(Collected data entries)
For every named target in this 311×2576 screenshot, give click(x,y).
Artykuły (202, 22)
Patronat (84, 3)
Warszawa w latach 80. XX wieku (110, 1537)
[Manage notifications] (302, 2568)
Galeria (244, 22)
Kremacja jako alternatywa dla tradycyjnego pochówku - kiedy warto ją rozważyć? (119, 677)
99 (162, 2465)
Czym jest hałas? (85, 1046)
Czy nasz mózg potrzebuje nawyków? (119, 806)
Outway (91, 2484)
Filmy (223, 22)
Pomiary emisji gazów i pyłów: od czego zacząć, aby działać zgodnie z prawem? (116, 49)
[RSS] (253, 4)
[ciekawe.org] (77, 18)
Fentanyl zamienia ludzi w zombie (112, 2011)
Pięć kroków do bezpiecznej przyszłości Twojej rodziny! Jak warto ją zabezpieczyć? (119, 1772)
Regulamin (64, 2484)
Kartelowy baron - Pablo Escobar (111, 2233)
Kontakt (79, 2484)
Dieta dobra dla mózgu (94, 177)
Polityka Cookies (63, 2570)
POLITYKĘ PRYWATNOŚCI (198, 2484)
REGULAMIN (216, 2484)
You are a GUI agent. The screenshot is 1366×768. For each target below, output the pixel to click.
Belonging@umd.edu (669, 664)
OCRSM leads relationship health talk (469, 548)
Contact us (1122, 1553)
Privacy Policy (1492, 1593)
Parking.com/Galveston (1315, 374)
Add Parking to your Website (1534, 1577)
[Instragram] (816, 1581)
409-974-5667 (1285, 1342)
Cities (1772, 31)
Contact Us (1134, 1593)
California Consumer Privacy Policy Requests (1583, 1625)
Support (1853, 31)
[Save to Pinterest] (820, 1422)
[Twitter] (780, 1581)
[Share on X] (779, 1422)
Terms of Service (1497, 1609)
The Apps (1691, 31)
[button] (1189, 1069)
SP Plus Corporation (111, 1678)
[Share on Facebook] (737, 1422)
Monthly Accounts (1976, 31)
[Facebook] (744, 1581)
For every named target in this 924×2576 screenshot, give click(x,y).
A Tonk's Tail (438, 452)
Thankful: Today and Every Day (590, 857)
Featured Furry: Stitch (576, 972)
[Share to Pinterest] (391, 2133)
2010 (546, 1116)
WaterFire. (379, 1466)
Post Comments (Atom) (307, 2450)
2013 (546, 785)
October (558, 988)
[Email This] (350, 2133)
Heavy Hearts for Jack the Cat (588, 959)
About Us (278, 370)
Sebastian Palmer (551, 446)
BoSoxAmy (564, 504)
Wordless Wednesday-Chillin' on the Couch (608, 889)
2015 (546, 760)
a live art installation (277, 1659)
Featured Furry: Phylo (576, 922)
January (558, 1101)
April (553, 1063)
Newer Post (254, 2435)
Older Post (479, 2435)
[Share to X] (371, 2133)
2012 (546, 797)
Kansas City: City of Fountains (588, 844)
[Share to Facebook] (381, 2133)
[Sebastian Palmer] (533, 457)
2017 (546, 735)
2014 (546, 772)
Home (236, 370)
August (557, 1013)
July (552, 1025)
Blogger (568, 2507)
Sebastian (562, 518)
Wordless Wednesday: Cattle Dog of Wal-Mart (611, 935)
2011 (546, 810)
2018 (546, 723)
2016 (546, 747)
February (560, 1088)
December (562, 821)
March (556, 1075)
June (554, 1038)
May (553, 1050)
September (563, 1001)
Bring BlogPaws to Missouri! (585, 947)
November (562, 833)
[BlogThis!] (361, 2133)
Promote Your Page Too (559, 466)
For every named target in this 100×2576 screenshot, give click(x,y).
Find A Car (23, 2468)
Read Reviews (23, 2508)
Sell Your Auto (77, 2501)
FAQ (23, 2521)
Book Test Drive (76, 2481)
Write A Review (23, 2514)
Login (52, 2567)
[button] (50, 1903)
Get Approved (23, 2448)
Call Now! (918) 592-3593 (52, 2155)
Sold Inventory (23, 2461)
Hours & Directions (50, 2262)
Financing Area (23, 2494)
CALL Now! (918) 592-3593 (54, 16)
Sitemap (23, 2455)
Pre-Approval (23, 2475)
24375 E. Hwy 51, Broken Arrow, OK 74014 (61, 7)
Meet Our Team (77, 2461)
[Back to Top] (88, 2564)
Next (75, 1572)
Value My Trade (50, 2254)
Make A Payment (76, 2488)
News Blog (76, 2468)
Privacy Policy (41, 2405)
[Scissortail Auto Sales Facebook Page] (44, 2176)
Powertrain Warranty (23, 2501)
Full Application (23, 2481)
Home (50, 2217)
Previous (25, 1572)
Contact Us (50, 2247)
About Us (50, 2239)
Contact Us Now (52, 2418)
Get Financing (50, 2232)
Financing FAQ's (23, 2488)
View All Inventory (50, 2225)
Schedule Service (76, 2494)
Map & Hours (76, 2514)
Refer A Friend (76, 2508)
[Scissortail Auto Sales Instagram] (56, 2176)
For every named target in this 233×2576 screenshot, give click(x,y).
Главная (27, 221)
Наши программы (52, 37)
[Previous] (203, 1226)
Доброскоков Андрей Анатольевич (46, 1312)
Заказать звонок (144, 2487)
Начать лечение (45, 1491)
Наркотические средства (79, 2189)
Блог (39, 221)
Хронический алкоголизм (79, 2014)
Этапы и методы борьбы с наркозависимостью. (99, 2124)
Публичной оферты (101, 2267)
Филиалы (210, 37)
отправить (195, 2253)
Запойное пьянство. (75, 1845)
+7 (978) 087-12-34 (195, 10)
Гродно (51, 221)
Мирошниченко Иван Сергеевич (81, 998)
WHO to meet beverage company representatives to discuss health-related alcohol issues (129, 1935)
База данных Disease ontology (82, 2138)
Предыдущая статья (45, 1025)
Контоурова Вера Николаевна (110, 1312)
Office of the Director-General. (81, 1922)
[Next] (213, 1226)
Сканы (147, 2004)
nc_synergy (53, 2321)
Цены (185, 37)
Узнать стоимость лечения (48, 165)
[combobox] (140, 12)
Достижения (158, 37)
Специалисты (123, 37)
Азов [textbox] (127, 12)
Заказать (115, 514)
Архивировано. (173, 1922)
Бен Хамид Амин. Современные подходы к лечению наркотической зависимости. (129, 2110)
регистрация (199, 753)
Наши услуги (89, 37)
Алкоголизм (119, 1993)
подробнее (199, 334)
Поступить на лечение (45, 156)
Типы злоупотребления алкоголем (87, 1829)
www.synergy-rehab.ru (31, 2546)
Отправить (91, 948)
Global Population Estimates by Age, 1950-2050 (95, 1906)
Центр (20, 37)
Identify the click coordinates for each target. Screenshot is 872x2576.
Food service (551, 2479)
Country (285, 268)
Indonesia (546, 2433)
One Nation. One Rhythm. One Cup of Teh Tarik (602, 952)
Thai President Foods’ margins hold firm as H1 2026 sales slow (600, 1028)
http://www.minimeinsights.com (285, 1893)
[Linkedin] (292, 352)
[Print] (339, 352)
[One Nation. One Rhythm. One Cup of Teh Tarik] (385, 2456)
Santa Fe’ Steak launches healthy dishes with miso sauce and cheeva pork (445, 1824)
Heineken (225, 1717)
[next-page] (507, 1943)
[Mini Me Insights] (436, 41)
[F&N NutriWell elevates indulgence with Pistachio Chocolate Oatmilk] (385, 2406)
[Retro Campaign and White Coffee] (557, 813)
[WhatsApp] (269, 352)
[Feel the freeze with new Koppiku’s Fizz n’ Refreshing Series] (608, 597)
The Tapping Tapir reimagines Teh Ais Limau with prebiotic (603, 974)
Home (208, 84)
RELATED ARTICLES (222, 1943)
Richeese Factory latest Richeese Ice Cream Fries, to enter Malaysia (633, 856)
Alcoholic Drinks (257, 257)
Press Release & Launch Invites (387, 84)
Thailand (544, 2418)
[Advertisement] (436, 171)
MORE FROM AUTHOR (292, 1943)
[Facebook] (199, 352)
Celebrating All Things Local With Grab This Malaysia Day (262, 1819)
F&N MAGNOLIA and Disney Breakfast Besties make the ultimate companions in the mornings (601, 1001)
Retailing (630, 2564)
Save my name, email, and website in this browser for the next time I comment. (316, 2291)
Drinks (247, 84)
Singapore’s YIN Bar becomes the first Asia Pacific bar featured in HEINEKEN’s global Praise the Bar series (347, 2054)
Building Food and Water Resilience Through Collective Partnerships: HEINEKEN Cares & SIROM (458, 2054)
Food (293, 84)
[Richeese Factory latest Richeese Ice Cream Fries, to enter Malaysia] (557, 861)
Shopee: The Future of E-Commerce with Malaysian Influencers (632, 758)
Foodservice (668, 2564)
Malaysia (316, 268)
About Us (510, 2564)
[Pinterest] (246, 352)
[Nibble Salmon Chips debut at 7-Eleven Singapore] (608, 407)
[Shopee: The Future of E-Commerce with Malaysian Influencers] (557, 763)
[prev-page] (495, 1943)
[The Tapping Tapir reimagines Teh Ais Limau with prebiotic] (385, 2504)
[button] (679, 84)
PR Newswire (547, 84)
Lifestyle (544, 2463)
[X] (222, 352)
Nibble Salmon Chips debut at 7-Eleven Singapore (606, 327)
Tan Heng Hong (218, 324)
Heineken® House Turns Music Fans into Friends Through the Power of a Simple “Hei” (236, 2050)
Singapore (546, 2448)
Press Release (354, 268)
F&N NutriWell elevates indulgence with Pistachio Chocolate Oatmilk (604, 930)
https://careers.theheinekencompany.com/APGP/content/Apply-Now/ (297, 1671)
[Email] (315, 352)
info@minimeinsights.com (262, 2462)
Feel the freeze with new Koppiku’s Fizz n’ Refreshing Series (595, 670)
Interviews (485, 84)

WORK REQUIRED: Copy out all lines from the records where the word "Rhythm" appears.

ANSWER TO THIS TASK:
One Nation. One Rhythm. One Cup of Teh Tarik (602, 952)
[One Nation. One Rhythm. One Cup of Teh Tarik] (385, 2456)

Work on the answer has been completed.